Lab Members

Nick Delamere

Professor, Physiology
Professor, Ophthalmology

After receiving a doctorate at the University of East Anglia in his native England, Nick D brought his work on membrane transport physiology to the University of Colorado, where he spent ten years. He moved to the University of Louisville in 1986 and then joined the University of Arizona in 2006. His laboratory studies the mechanisms which control ocular pressure, fluid movement and the regulation of ion transport molecules in lens and optic nerve. His current focus is on how cells sense and respond to mechanical distortion.  Mechanosensitive ion channels like TRPV4 and TRPV1 act as sensors.  In the lens, for example, TRPV4 operates as the trigger of a feedback loop that stimulates Na,K-ATPase activity


Jose Ek Vitorin

Associate Professor

Jose's research journey started after completing a medical degree at the Universidad Autónoma de Yucatán, Mérida, México.  He was trained in classical cardiac electrophysiology using intracellular microelectrodes and received a PhD from the Centro de Investigación y Estudios Avanzados (CINVESTAV), Instituto Politécnico Nacional (IPN), México City. Later on, he mastered two-electrode and single electrode voltage clamp methods in single and paired cells. His research has focused on the study of connexins, a family of integral membrane proteins that form channels. Clusters of connexins form connexons or hemichannels. When hemichannels on adjacent cells align, they form gap junctions. Gap junctions have a critical role in intercellular signaling and coordination of cell function. Unpaired hemichannels, if they open, permit the flow of certain solutes across the plasma membrane. Jose has explored the regulation of connexin channel function by voltage, acidification and phosphorylation.

Connexins do not exist in isolation. A question that remains largely unexplored is how these channel-forming proteins interact with other channels.  Jose is conducting studies on the mechanism that causes TRPV4 activation to trigger connexin hemichannel opening. He also is exploring the responses of TRPM3 and piezo1 channels to subtle mechanical stimuli.


Amrit Mandal

My research interest is to understand the cellular ion transport mechanisms by different transporters (Na/H Exchangers, Na,K-ATPase, sodium calcium exchanger etc.) in optic nerve head astrocytes and in lens epithelial cells to understand the general cellular signaling events as well as initiation and progression mechanisms of different diseases like glaucoma and cataract with an eventual goal of developing therapeutics to control these diseases.
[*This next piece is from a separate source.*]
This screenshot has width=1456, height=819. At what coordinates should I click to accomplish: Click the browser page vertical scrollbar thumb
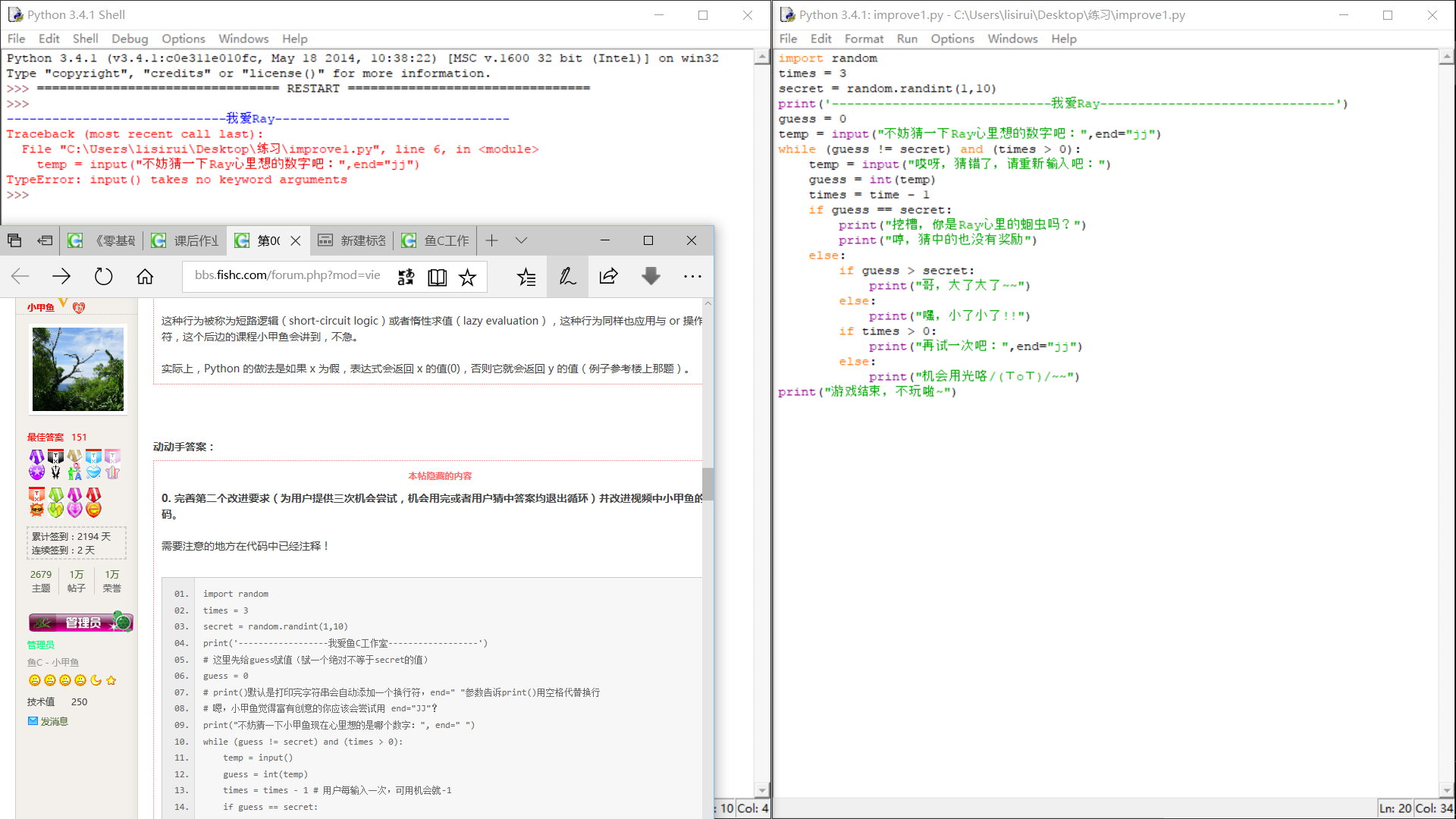(x=708, y=484)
Src family kinases (SFKs) are very much important in modifying Na,K-ATPase activity in different cell types. My research is focused to find SFK phosphorylation-activation mediated downstream effects in cellular sodium, proton and calcium transport.


Faiz Ur Rahman

Postdoctoral Research Associate

After receiving his doctoral degree Faiz worked at the Korea Research Institute of Bioscience & Biotechnology (KRIBB) where he was involved in generating different genetic mice strains and analyzed their biological characteristic & behavioral phenotypes under the umbrella of “Korea Mouse Phenotype Center”. He studied for his PhD at the National Creative Research Laboratory for Signaling Network, Chonbuk National University South Korea. He focused on the roles of gasotransmitters i.e. carbon monoxide and nitric oxide in Ca2+ Signaling for Insulin Secretion in Type2 diabetes using mouse model. In addition, he also investigated the role of nicotinamide adenine dinucleotide (NAD), a substrate for CD38/SIRT1 enzymes in hematopoiesis regulation. He previously received an MS/M.Phil degree from the Human Molecular Genetics Laboratory at Quaid-i-Azam University, Pakistan.  This involved studies on epigenetic gene regulation.


Mohammad Shahidullah

Associate Professor

I have a long standing interest in ocular physiology.  I developed an arterially perfused intact eye preparation to measure the effects of channel blockers and ion transport inhibitors on aqueous humor secretion and to study carbonic anhydrase, adenylyl cyclase, nitric oxide signaling and organic ion transporters like MRP2. I was the first to develop a reliable technique for primary culture of nonpigmented ciliary epithelium (NPE), the tissue responsible for AH secretion.  I am also interested in lens ion/water homeostasis. Recently my research has focused on mechanosensitive TRPV4 and TRPV1 channels as well as connexin hemichannels and pannexins.